To Cockatoo Lake. The excursion travelled along minor roads north of Naracoorte over low ranges separated by cleared flats with large Red Gums. The sandy and limestone ridges supported stringybark woodland with wattle and sheoak understorey. The view westward from the edge of the Naracoorte Range looked over a vast, flat plain with many green patches of irrigated lucerne grown for hay and seed. Several Wedge-tailed Eagles were seen while travelling and a pair of Red-tailed Black Cockatoos flew along side of the road on the east side of the range.
Cockatoo Lake is a popular swimming and yabbying spot when filled with water, but is now dry and covered with a dense crop of thistles. It is ringed by Red Gums and lignum bushes. A pair of Little Eagles soared over the lake along with a high flying White-faced Heron. Cockatoo Lake is aptly named as we observed Sulphur-crested Cockatoos, Long-billed Corellas and Galahs flying around. A pair of Musk Lorikeets were investigating a red gum hollow. From another hollow the grunts of a Brush-tailed Possum were heard.

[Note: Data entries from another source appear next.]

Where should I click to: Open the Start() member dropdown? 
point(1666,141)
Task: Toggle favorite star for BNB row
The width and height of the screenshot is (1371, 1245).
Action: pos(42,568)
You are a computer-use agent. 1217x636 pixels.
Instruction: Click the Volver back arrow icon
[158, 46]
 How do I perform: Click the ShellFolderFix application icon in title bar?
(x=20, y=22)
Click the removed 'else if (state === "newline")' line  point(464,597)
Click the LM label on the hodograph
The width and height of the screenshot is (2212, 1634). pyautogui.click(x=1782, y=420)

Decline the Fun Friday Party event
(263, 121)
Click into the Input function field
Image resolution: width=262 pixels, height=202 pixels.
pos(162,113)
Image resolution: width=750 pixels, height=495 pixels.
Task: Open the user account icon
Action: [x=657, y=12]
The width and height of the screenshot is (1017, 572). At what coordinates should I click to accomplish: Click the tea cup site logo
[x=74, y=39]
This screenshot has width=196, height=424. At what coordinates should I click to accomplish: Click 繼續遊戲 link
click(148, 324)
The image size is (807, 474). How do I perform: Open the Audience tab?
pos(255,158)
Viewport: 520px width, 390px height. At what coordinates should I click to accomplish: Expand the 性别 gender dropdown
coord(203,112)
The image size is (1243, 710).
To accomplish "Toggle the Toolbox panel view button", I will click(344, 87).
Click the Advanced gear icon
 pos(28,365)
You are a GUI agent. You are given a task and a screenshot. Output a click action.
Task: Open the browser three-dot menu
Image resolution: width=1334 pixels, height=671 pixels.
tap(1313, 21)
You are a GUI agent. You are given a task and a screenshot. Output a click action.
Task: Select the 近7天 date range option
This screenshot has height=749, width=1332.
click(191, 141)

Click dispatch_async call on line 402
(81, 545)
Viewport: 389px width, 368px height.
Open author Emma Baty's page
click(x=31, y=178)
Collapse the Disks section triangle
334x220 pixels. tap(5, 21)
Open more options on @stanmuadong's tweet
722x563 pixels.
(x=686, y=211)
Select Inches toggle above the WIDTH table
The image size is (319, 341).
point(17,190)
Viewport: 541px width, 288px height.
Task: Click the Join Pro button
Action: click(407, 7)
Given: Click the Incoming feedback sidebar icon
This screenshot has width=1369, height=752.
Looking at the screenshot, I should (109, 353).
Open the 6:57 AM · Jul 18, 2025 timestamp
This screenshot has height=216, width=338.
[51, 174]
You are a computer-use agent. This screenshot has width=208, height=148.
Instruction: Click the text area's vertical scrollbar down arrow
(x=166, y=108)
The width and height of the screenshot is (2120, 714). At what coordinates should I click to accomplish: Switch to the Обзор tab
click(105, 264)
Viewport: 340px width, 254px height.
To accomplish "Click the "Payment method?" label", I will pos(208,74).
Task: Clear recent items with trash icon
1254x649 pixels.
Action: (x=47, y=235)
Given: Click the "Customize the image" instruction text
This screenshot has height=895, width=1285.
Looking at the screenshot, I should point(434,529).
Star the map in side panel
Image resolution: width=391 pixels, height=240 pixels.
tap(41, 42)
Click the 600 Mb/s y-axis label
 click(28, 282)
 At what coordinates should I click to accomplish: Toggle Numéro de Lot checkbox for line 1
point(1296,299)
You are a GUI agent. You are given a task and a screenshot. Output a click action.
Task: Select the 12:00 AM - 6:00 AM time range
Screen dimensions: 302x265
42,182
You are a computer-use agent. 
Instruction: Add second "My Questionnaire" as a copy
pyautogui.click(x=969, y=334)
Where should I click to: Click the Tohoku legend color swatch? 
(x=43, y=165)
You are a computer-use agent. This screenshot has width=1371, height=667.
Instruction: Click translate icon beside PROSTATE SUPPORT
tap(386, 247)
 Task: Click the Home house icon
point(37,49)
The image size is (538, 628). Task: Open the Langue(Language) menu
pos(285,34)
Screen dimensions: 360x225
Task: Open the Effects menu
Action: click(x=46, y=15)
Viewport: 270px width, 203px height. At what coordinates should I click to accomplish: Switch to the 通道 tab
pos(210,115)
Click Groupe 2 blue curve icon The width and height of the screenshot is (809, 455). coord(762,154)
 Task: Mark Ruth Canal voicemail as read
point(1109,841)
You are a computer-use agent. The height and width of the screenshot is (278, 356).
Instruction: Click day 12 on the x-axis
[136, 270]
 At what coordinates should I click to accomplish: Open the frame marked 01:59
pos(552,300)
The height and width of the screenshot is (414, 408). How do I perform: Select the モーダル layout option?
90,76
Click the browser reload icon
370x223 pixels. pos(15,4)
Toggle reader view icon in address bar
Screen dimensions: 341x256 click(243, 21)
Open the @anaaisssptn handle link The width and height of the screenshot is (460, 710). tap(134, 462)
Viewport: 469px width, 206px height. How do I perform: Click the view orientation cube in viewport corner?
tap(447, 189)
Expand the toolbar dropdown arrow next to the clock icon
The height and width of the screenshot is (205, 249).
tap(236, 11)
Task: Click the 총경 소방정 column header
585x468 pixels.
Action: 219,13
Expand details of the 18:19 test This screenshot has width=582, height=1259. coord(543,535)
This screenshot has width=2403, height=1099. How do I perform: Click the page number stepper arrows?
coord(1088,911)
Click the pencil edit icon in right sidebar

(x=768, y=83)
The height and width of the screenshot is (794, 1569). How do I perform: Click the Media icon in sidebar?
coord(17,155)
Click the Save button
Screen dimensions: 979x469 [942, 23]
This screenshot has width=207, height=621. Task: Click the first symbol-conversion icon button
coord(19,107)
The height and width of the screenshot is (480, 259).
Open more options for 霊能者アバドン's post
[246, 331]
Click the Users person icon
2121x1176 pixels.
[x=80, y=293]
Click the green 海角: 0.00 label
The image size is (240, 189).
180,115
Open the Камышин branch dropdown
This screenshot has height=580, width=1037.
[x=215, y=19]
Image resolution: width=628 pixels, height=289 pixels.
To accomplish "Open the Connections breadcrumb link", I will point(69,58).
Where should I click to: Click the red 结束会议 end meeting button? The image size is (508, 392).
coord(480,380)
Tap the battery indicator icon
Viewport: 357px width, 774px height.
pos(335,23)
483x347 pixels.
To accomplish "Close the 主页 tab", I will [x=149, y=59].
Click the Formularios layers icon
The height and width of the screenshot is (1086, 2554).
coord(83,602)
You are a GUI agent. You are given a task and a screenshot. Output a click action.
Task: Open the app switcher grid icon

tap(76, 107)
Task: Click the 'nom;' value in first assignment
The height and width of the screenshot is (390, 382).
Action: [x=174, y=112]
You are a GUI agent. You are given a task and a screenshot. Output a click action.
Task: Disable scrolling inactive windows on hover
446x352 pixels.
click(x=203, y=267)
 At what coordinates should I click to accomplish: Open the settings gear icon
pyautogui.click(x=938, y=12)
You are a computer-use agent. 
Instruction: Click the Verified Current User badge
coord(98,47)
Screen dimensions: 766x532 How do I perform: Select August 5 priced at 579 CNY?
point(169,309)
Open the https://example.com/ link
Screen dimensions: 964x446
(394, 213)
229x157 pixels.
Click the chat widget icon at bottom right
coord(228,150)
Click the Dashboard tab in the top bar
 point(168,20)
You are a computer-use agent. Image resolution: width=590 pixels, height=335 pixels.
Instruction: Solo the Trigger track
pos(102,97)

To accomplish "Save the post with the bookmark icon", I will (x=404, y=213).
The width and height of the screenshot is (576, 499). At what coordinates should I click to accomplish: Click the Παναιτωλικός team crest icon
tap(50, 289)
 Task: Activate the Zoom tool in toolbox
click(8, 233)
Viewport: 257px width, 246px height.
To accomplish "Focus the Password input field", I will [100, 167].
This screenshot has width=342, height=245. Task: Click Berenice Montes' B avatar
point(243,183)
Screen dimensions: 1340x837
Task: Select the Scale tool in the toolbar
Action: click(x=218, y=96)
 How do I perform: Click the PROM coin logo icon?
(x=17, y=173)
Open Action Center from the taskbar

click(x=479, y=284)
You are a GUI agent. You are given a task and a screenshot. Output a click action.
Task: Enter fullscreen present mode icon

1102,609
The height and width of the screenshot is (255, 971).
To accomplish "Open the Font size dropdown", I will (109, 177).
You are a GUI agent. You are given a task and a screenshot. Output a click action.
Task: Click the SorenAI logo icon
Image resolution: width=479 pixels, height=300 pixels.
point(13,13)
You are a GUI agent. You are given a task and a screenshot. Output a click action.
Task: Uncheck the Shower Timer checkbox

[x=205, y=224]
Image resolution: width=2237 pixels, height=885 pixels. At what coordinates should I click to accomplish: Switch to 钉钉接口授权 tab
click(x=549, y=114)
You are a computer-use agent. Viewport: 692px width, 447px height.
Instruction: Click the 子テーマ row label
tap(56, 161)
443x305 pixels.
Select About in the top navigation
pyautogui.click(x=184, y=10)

The Gap. Leaving Cockatoo Lake we followed the Morambro Creek eastwards. The creek brings water to the lake from over the Victorian border. Morambro Creek has cut through the Naracoorte Range to form The Gap. The harder limestone on the northern side of The Gap was quarried for road making material. The cliff bordering the northern edge of the quarry provided a site for Fairy Martins to build their bottle-shaped mud nests and a white-washed ledge looked like it had been used as a nest site by Peregrine Falcon.
The dry creek. Red Gums. Giant Hop Bush, Horny Cone-bush and Muntries grew along the dry creek.
One plant of Magenta Storksbill in flower stood out at the edge of a dry waterhole. Midday heat kept the birds quiet but we noted New Holland Honeyeaters, Crimson Rosellas, Willy Wagtails, Eastern Yellow Robins, Spotted and Striated Pardalotes,
and Jacky Winters.
A patch of stringybark timber was the most diverse botanical area for the day. Silver Banksia and Common Correa were flowering. Flame Heath and Leafless Currant-bush were in bud. The area had not been burnt for many years and the Austral Grass-trees had a skirt up to 2 metres high. It would be an oasis in spring.
The last stop was the cutting into the limestone at the rear of Woolworths car park. Solution pipes up to 1 metre in diameter could be seen where percolating water had dissolved the rock.
Thanks to Elspeth for leading a carefully planned excursion through a variety of habitat and sites of interest.